### Records from a collection:
• • • • •

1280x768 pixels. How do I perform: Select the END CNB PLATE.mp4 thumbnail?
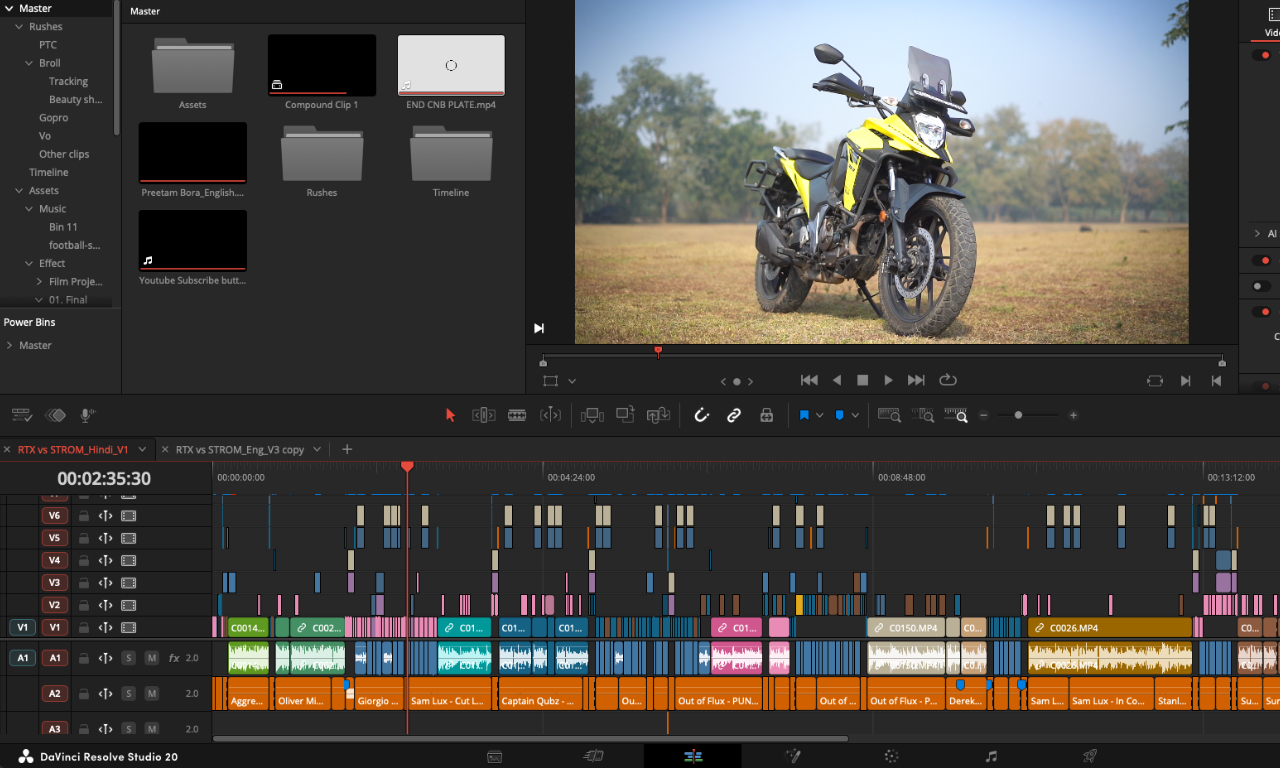click(x=451, y=65)
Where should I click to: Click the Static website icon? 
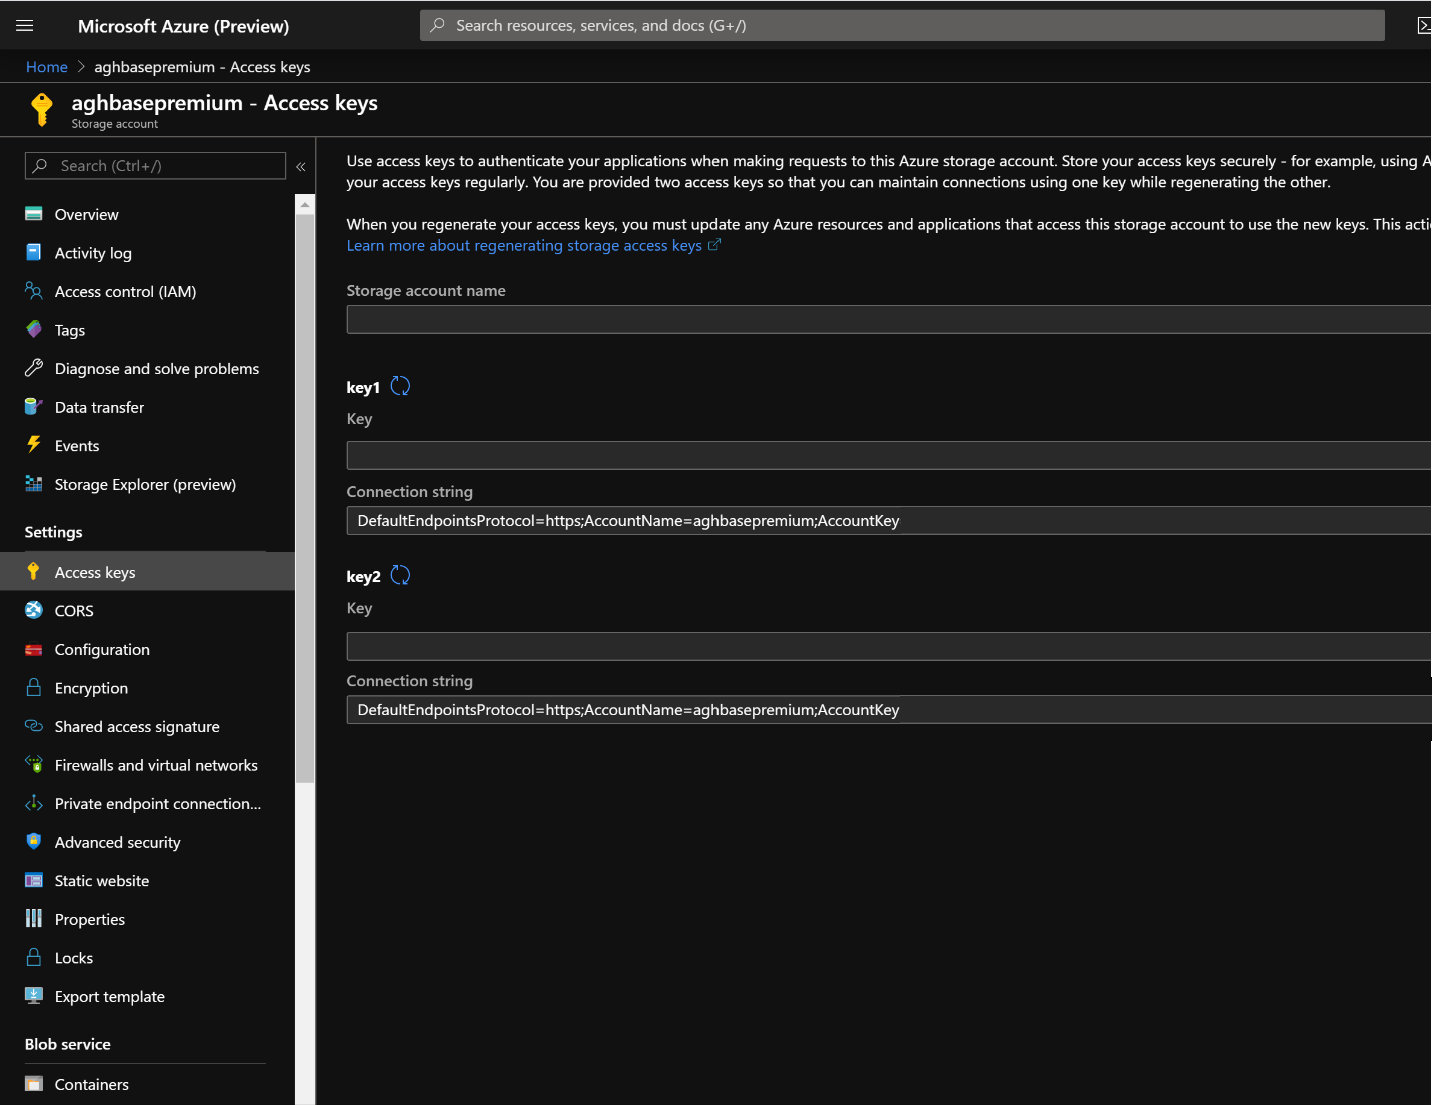[33, 880]
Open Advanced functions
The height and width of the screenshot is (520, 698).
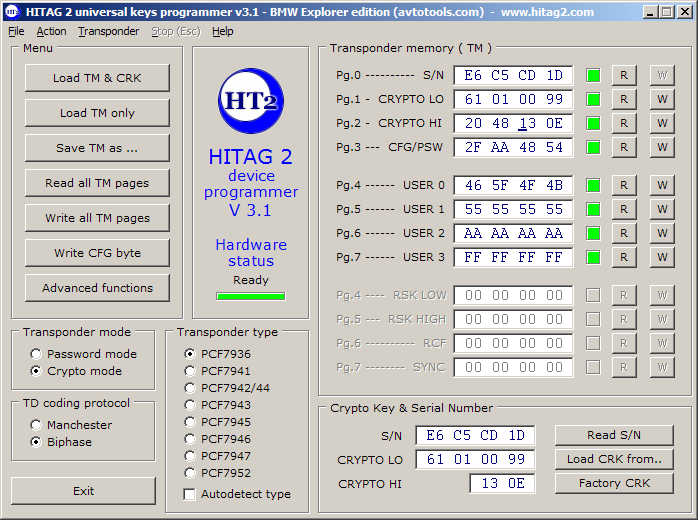(97, 288)
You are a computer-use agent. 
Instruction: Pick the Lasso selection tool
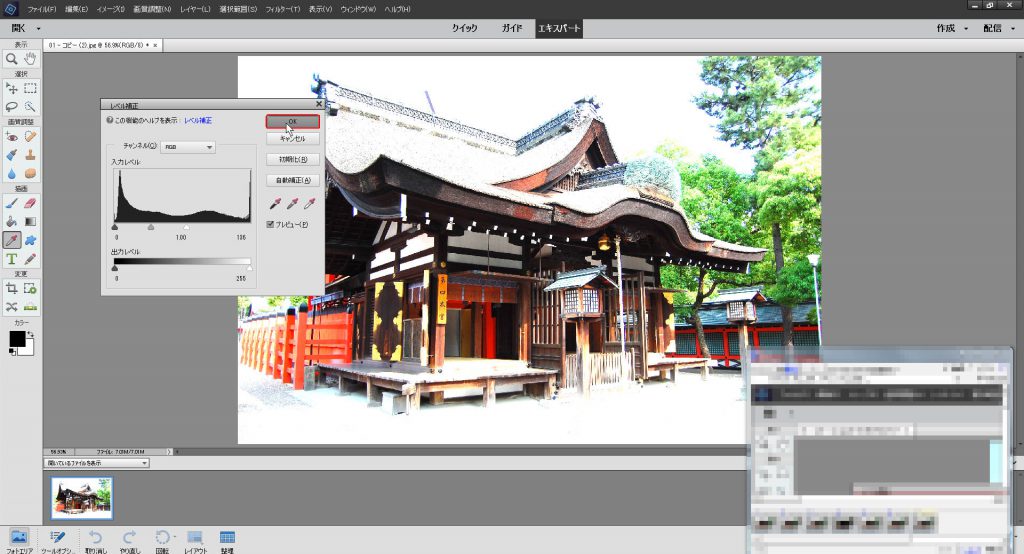point(12,106)
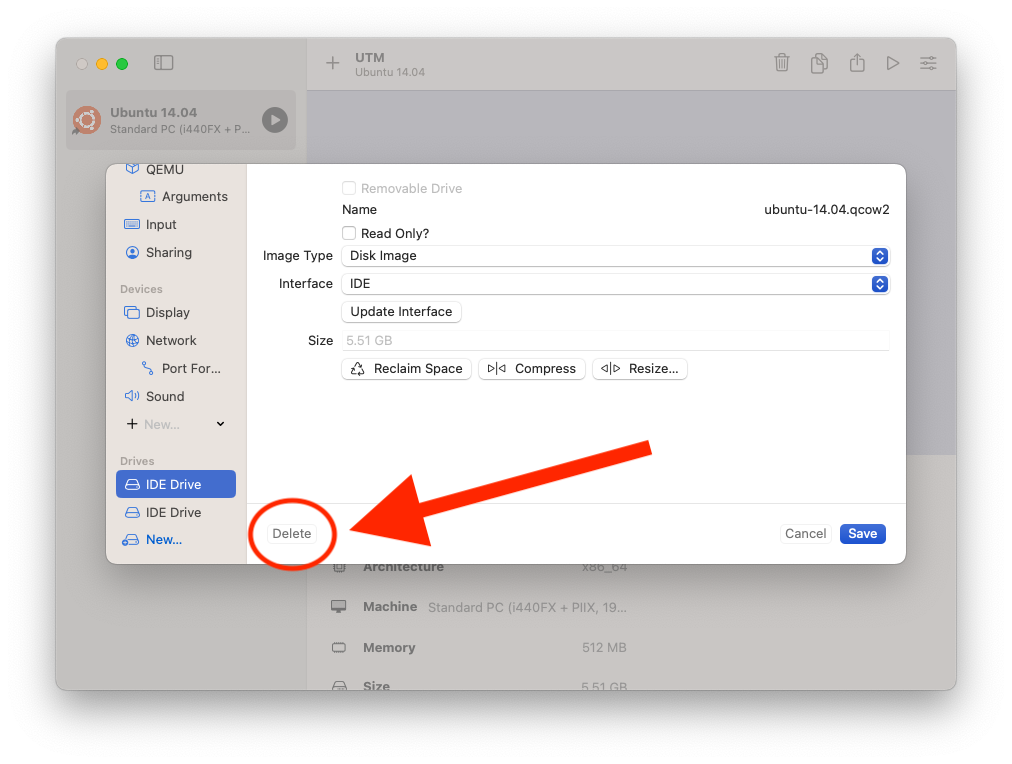Expand the New device chevron menu
Viewport: 1012px width, 764px height.
point(220,424)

• • • • •

### PROBLEM STATEMENT:
What is needed is an exact reprint of every entry, pictures excluded.

### RESPONSE:
1280x768 pixels. How do I perform: Select the END CNB PLATE.mp4 thumbnail?
click(x=451, y=65)
Where should I click to: Click the Static website icon? 
[33, 880]
Open Advanced functions
The height and width of the screenshot is (520, 698).
(97, 288)
You are a computer-use agent. 
Instruction: Pick the Lasso selection tool
point(12,106)
Expand the New device chevron menu
Viewport: 1012px width, 764px height.
point(220,424)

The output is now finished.